> **Blok Teks**:
——
Lima Resolusi Indonesia Lolos pada Sidang UNEA Keempat

Laksmi Dhewanthi, Staf Ahli Menteri LHK Bidang Industri dan Perdagangan Internasional, mengungkapkan bahwa Indonesia berhasil meloloskan lima dari 23 resolusi yang disepakati pada Sidang United Nations Environment Assembly (UNEA) ke-4. Foto : rin/tropis.co
Laksmi Dhewanthi, Staf Ahli Menteri LHK Bidang Industri dan Perdagangan Internasional, mengungkapkan bahwa Indonesia berhasil meloloskan lima dari 23 resolusi yang disepakati pada Sidang United Nations Environment Assembly (UNEA) ke-4. Foto : rin/tropis.co

TROPIS.CO, JAKARTA – Indonesia berhasil meloloskan lima dari 23 resolusi yang disepakati pada Sidang United Nations Environment Assembly (UNEA) ke-4, yang berlangsung 4-15 Maret 2019 di Nairobi, Kenya.
——
> **Kumpulan Bahan**:
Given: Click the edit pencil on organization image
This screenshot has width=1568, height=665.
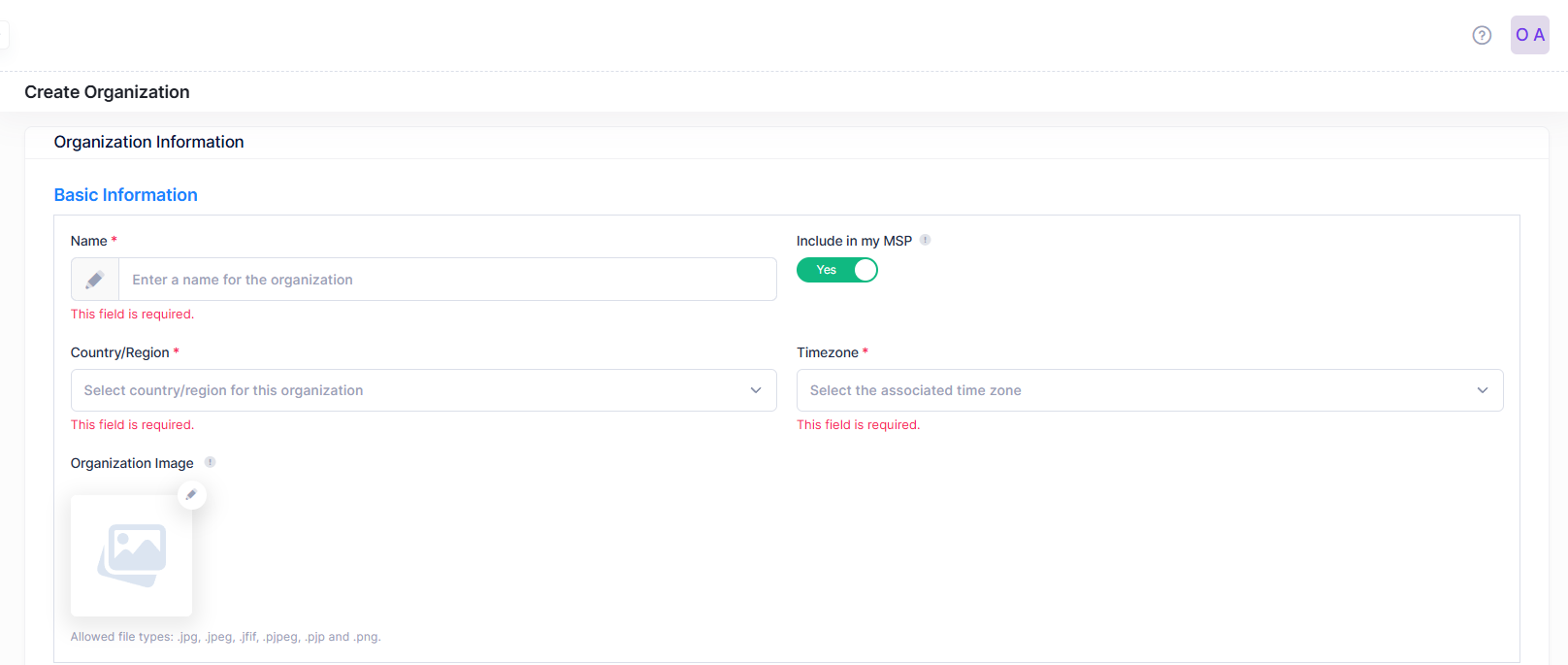Looking at the screenshot, I should 191,495.
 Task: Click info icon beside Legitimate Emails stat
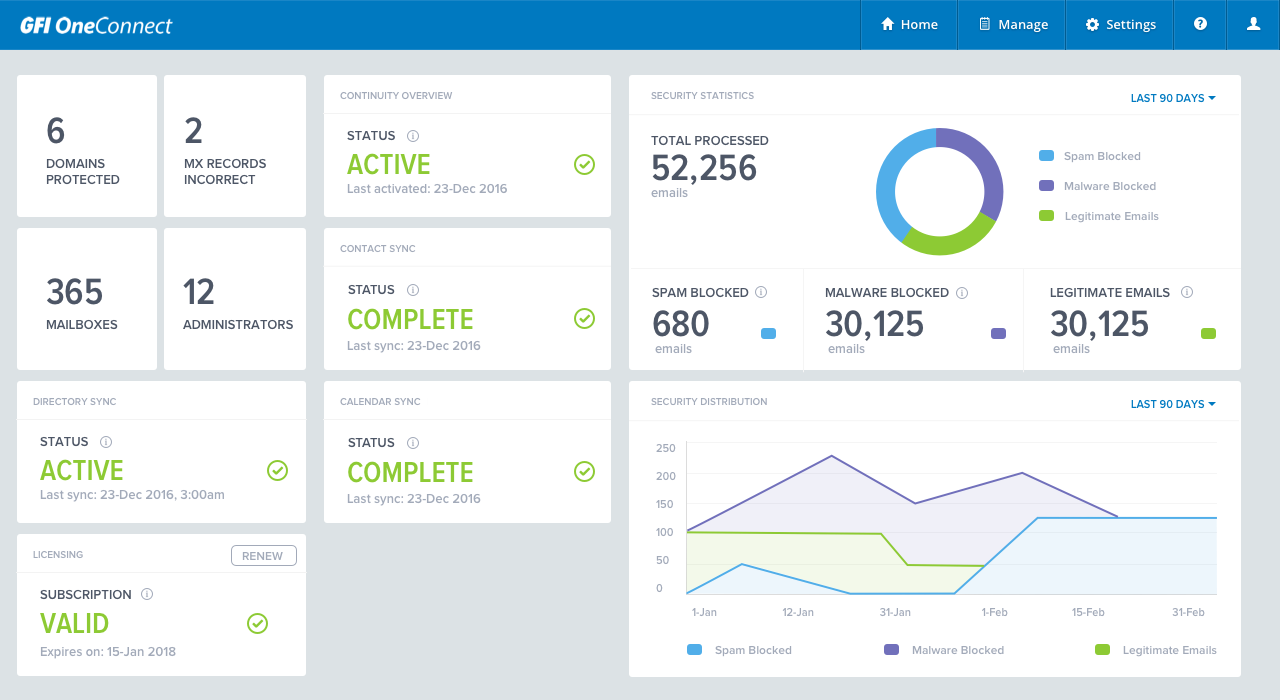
——
> **Kerjakan Soal Berikut**:
**a)** Menurut berita tentang sidang UNEA ke-4, di kota dan negara mana sidang itu berlangsung?
**b)** Terjemahkan kalimat dari berita tentang sidang UNEA ke-4 ini ke dalam bahasa Inggris: "Laksmi Dhewanthi, Staf Ahli Menteri LHK Bidang Industri dan Perdagangan Internasional, mengungkapkan bahwa Indonesia berhasil meloloskan lima dari 23 resolusi yang disepakati pada Sidang United Nations Environment Assembly (UNEA) ke-4."
**c)** Lanjutkan berita tentang sidang UNEA ke-4 mulai dari kalimat terakhir yang tertulis.
Baris-baris data tersebut tidak diperlukan.

> **Jawaban yang Diberikan**:
**a)** Di Nairobi, Kenya.

**b)** Laksmi Dhewanthi, Expert Staff to the Minister of Environment and Forestry for International Industry and Trade, stated that Indonesia succeeded in passing five of the 23 resolutions agreed upon at the 4th Session of the United Nations Environment Assembly (UNEA).

**c)**
Kelima resolusi tersebut meliputi konsumsi dan produksi yang berkelanjutan; pengelolaan lahan gambut secara berkelanjutan; pelestarian hutan bakau; perlindungan ekosistem laut; dan manajemen terumbu karang secara berkelanjutan.

Melalui kelima resolusi tersebut, delegasi Indonesia berusaha mengajak masyarakat global untuk bekerja sama dalam mendukung inisiatif-inisiatif Indonesia.

“Resolusi ini tidak hanya menjawab tantangan lingkungan, tetapi juga akan menunjang secara ekonomi,” ujar Laksmi Dhewanthi, Staf Ahli Menteri LHK Bidang Industri dan Perdagangan Internasional, yang dalam sidang tersebut terpilih sebagai salah satu Wakil Presiden UNEA ke-5, bersama wakil Bahrain, saat media briefing di Kementerian Lingkungan Hidup dan Kehutanan (KLHK), Manggala Wanabakti, Jakarta, Kamis (21/3/2019).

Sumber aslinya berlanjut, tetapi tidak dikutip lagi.